Oligomerization affects the kinetics and thermodynamics of the interaction of a Bowman-Birk inhibitor with proteases.

The black-eyed pea trypsin/chymotrypsin inhibitor (BTCI) forms concentration dependent homomultimers, as previously demonstrated by Light scattering and Atomic Force Microscopy. Considering that these self-aggregates might influence their binding to cognate enzymes, we investigated the interaction of BTCI at picomolar concentrations using surface immobilized Chymotrypsin (α-CT) and Trypsin (T) by Surface Plasmon Resonance. Our results indicate that BTCI has subnanomolar affinity to both immobilized enzymes, which is approximately two orders of magnitude higher than previously reported.

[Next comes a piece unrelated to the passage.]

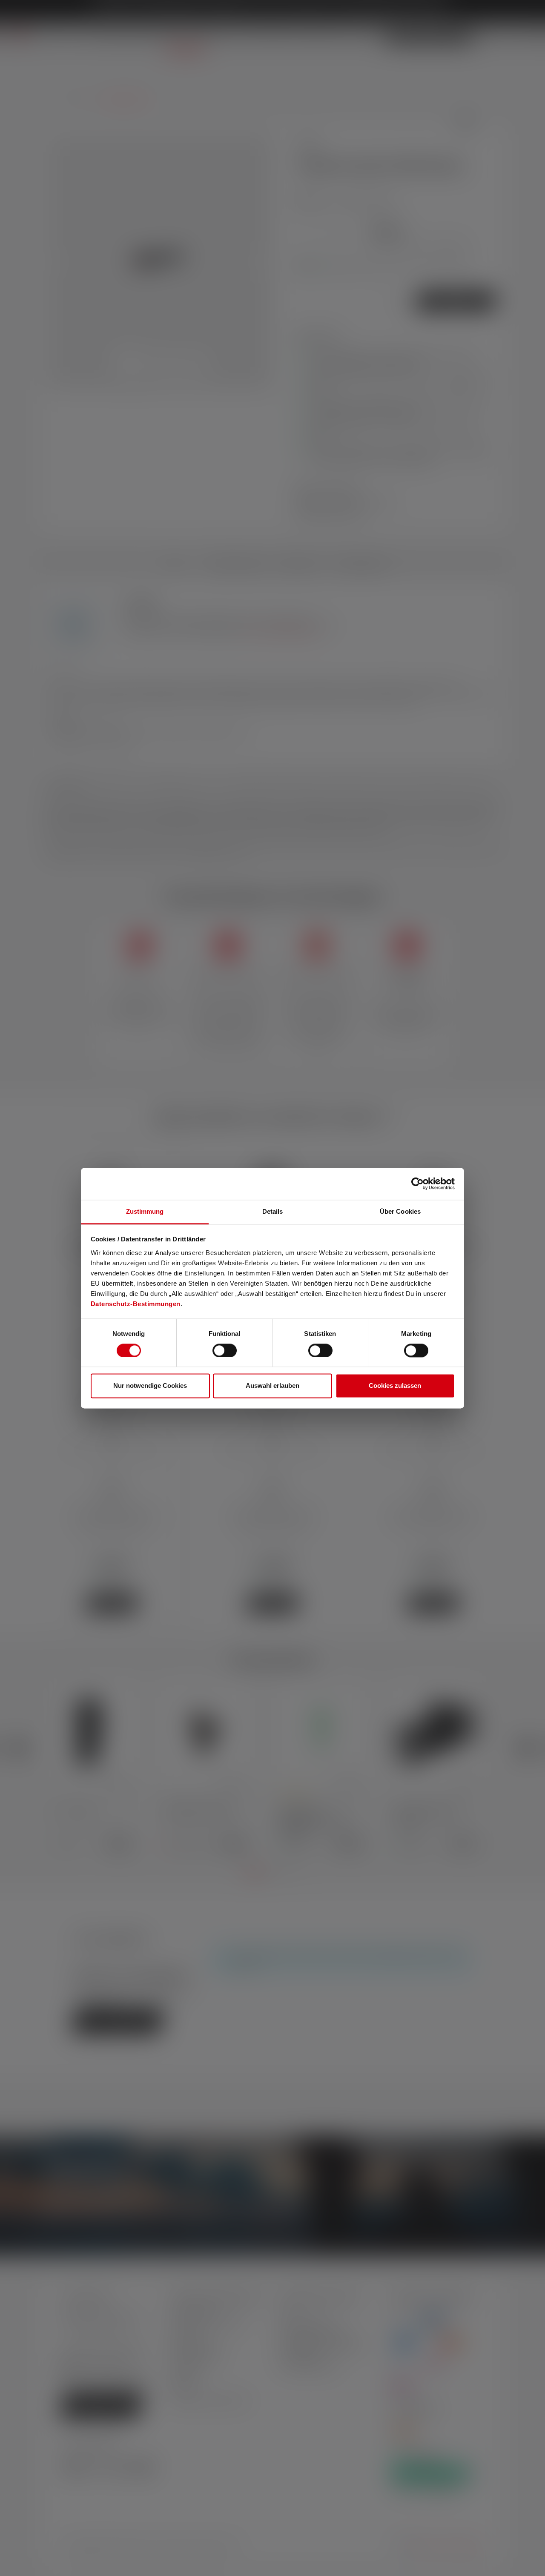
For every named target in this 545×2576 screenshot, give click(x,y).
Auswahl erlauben (272, 1386)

Moreover, we probed the influence of temperature on protein binding equilibria in order to investigate their interaction energetics. While the BTCI/T interaction concurs with the canonical entropy-driven mechanism described for BBI interactions with serine proteinases, the BTCI/α-CT interaction does not. Our measurements indicate that bimolecular BTCI/α-CT complexes form with a negative enthalpy change and a moderate entropic increase. Direct calorimetric evaluation is in accord with the van't Hoff approximation obtained by SPR. We demonstrate that as protein concentrations increase to the micromolar range, secondary endothermic events become prevalent and affect both the kinetics and thermodynamics of protein associations. Our study reinforces that BBI interactions with serine proteinases should be studied in dilute solutions to abridge often neglected secondary interactions.